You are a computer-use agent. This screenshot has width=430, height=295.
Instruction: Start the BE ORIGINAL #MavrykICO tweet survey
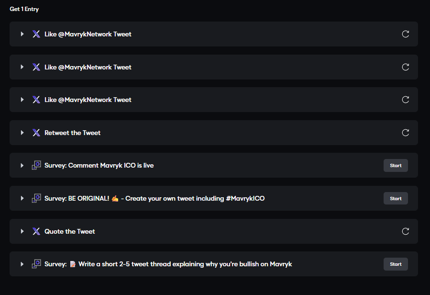pyautogui.click(x=396, y=198)
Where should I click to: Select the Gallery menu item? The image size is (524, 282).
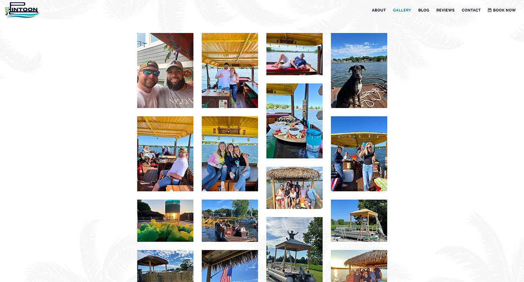pyautogui.click(x=402, y=10)
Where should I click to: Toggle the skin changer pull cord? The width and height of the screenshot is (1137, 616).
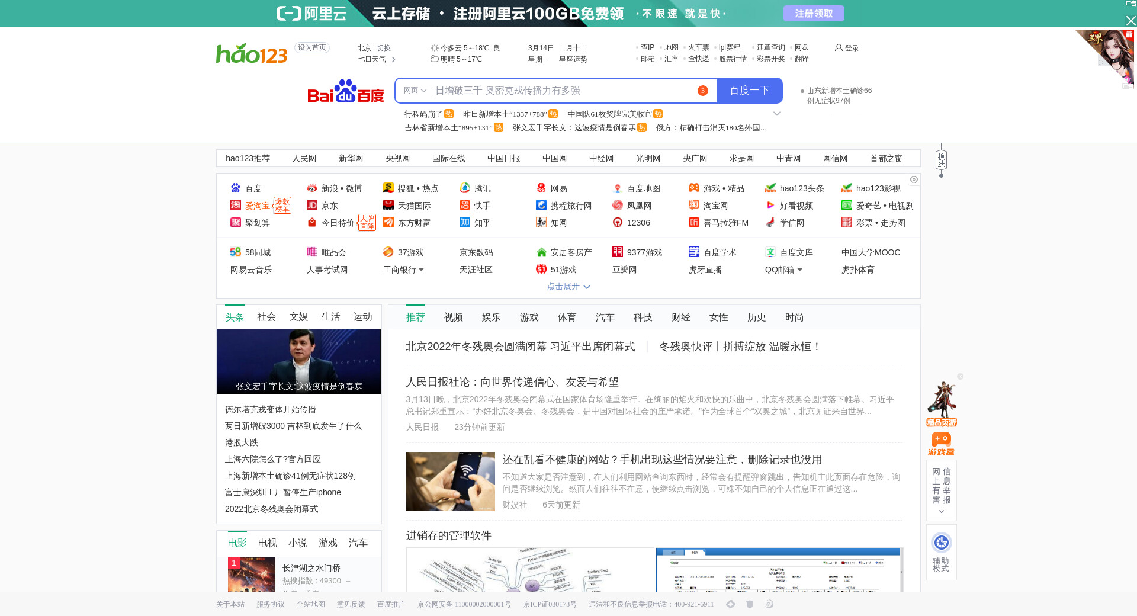tap(941, 161)
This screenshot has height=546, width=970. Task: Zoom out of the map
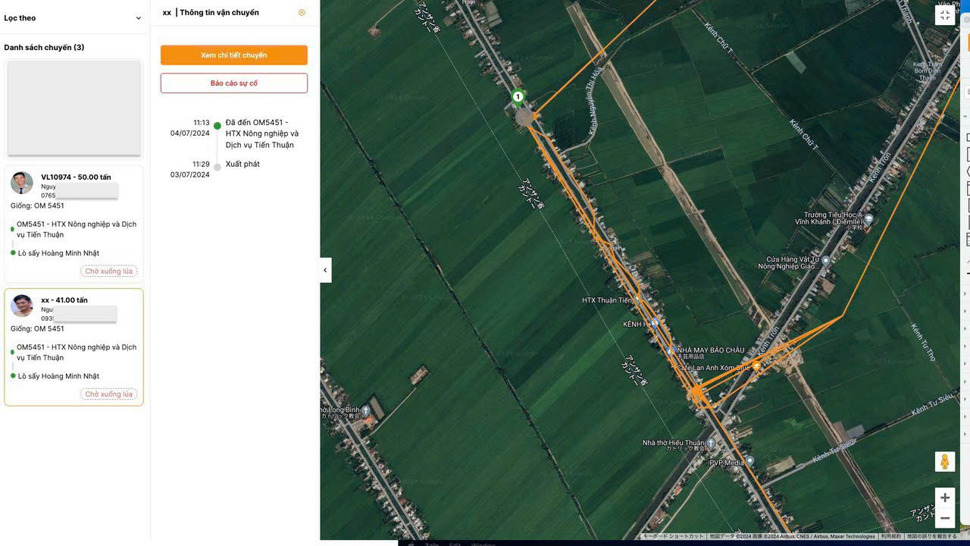point(944,519)
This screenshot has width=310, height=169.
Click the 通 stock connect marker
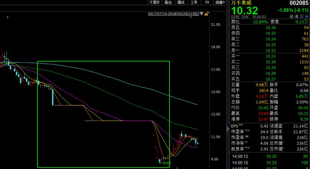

_What is being asked_. Please keep the pictures out and reproduce the records above exactly.

_Response_.
You are a computer-use agent. This screenshot has width=430, height=295.
Instruction: Start the BE ORIGINAL #MavrykICO tweet survey
pyautogui.click(x=396, y=198)
Where should I click to: Select the Gallery menu item? The image size is (524, 282).
pyautogui.click(x=402, y=10)
Where should I click to: Toggle the skin changer pull cord? The width and height of the screenshot is (1137, 616).
tap(941, 161)
This screenshot has height=546, width=970. Task: Zoom out of the map
point(944,519)
This screenshot has width=310, height=169.
Click the 通 stock connect marker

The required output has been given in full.